Indonesia's economy grew fast early in 2026, but not for the right reasons
▼ Bad for Indonesia fast growth rests on one-off holiday spending
Indonesia's economy grew 5.61 percent in the first three months of 2026 compared with a year earlier, its fastest pace in almost three years. But as Nikkei Asia reports, economists warned the strong headline number hides a weaker reality underneath.
The growth came mostly from a burst of household spending around the Eid al-Fitr holiday in late March, when millions of Indonesians travel home and shop for the celebration. That kind of spending gives a one-off lift but does not last. What economists want to see instead, steady growth in investment and exports that builds lasting jobs and income, was much weaker. A companion analysis put it bluntly, arguing the growth served the state's numbers more than ordinary people's wallets, boosted by government spending and bonuses rather than rising private earnings.

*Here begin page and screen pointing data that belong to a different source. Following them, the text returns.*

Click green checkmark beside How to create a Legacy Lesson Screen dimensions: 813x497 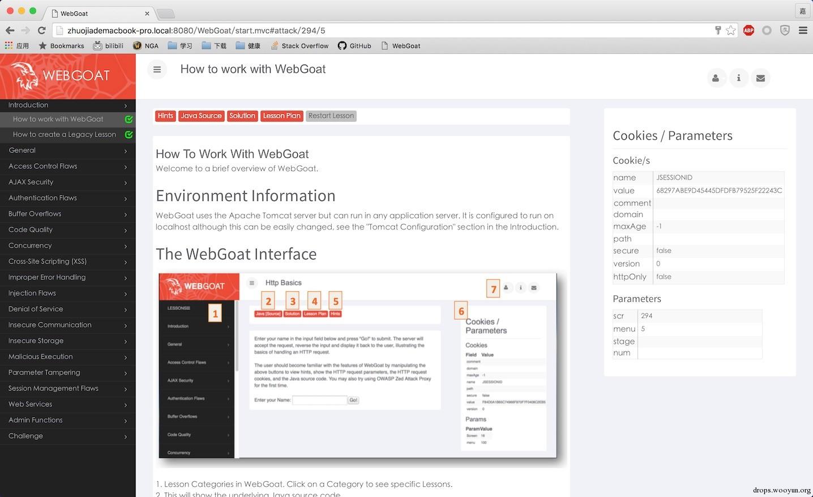click(x=129, y=135)
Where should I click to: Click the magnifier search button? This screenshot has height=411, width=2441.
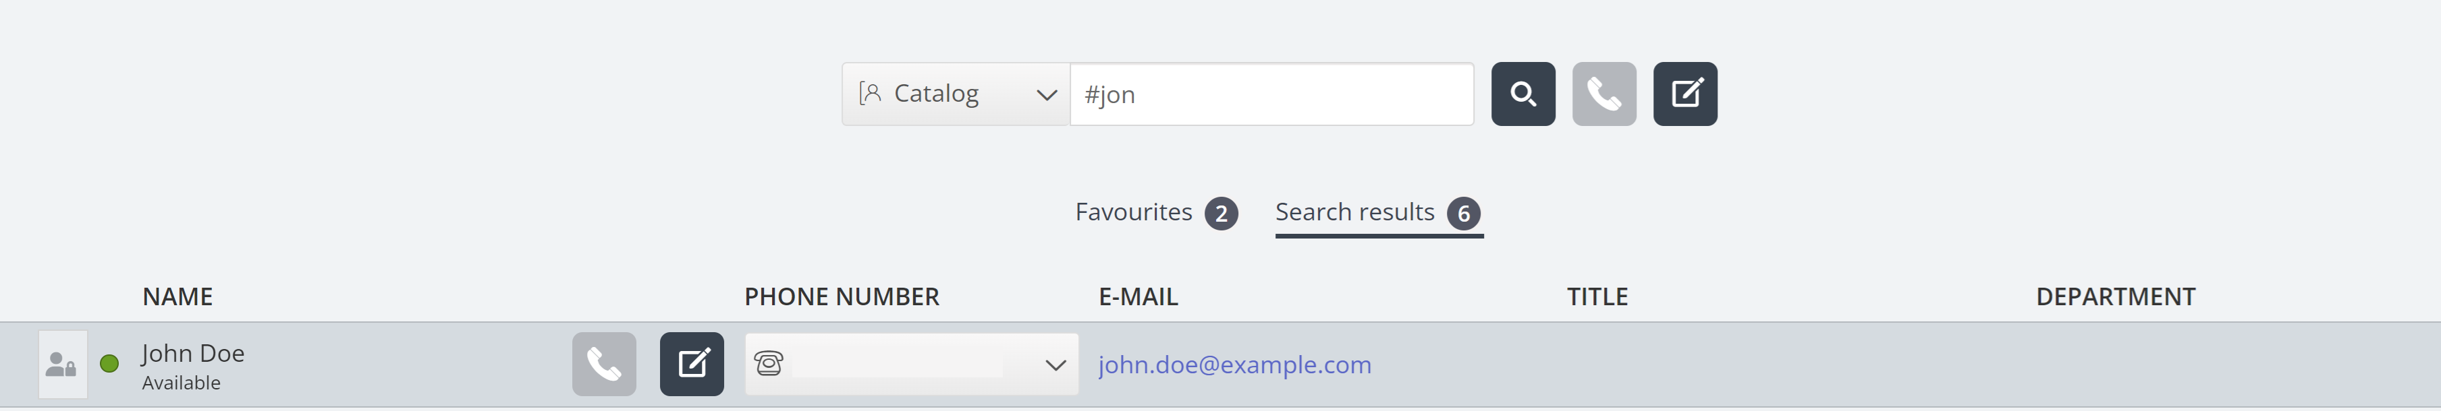tap(1523, 94)
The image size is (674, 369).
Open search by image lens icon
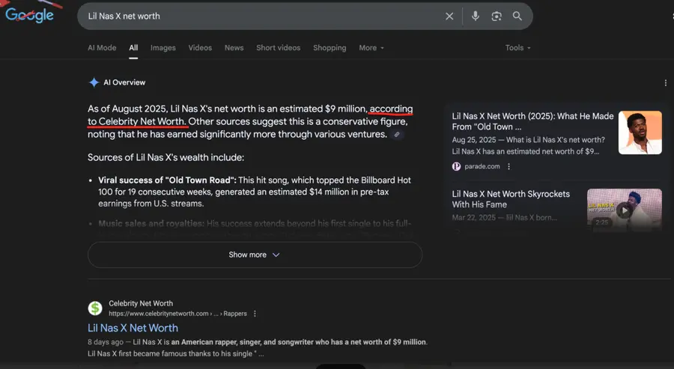point(496,16)
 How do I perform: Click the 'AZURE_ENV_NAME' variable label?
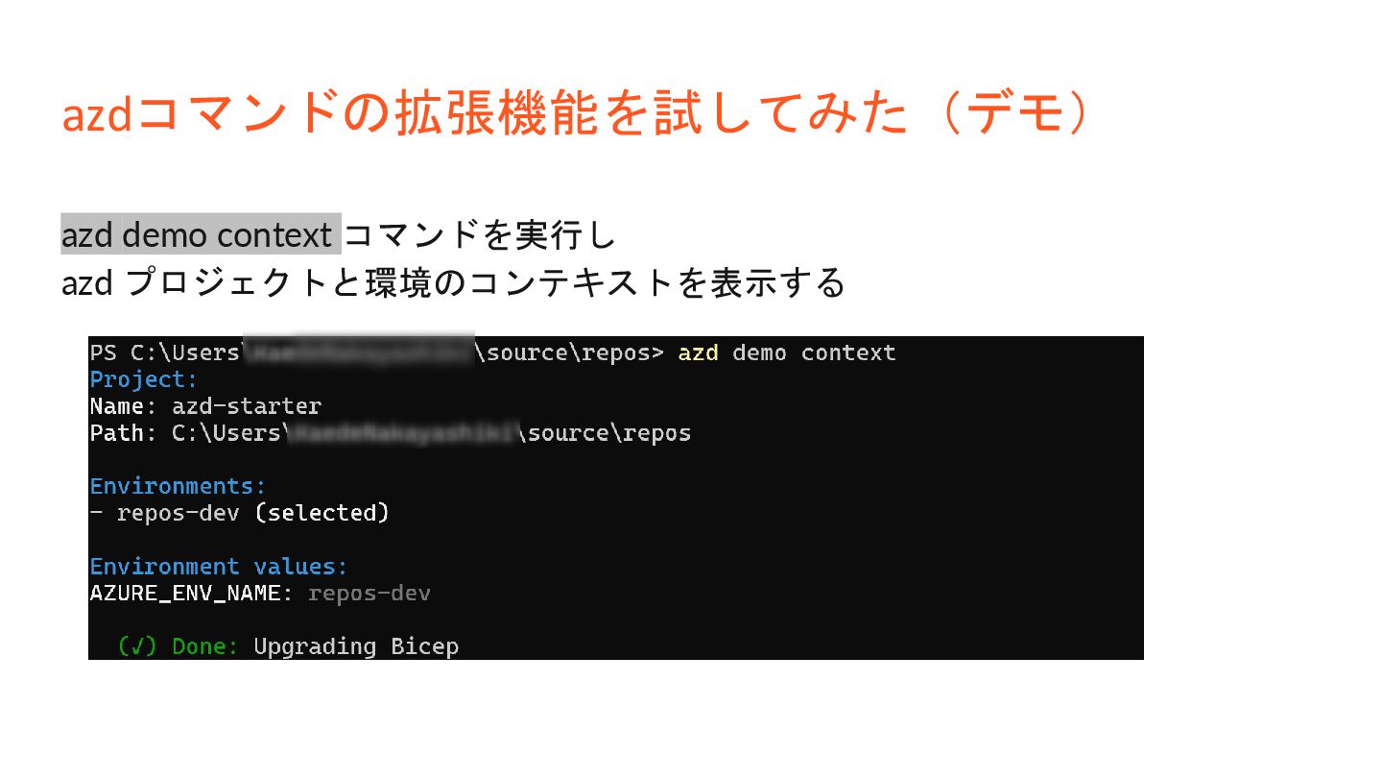[185, 594]
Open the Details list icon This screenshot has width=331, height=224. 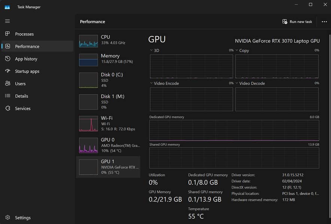tap(7, 96)
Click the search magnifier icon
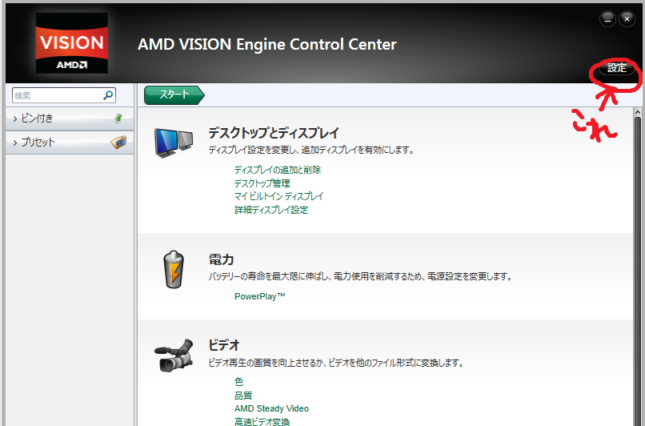The width and height of the screenshot is (645, 426). pyautogui.click(x=109, y=95)
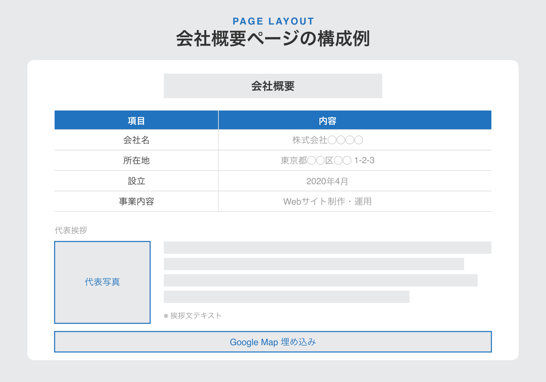Click the 会社概要 section header
Image resolution: width=546 pixels, height=382 pixels.
pos(273,86)
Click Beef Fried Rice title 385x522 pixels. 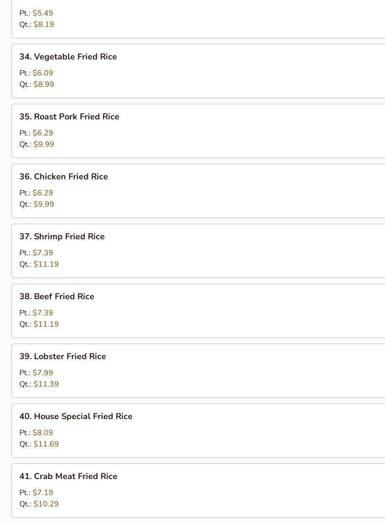pyautogui.click(x=57, y=296)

The timing made the warning sharper. Within days of the upbeat figure, the rupiah and the stock market would come under heavy pressure. A good growth number, in other words, was not enough to reassure investors who were looking past the headline to the shakier foundations below it.
Why it matters
A growth figure can look reassuring while the parts that create steady jobs, investment and exports, stay weak, which is why the number alone may not mean more work or higher pay for you. It also warns that spending around holidays can flatter the economy for a quarter. Watch whether growth later in the year comes from investment and exports, or keeps leaning on holiday spending.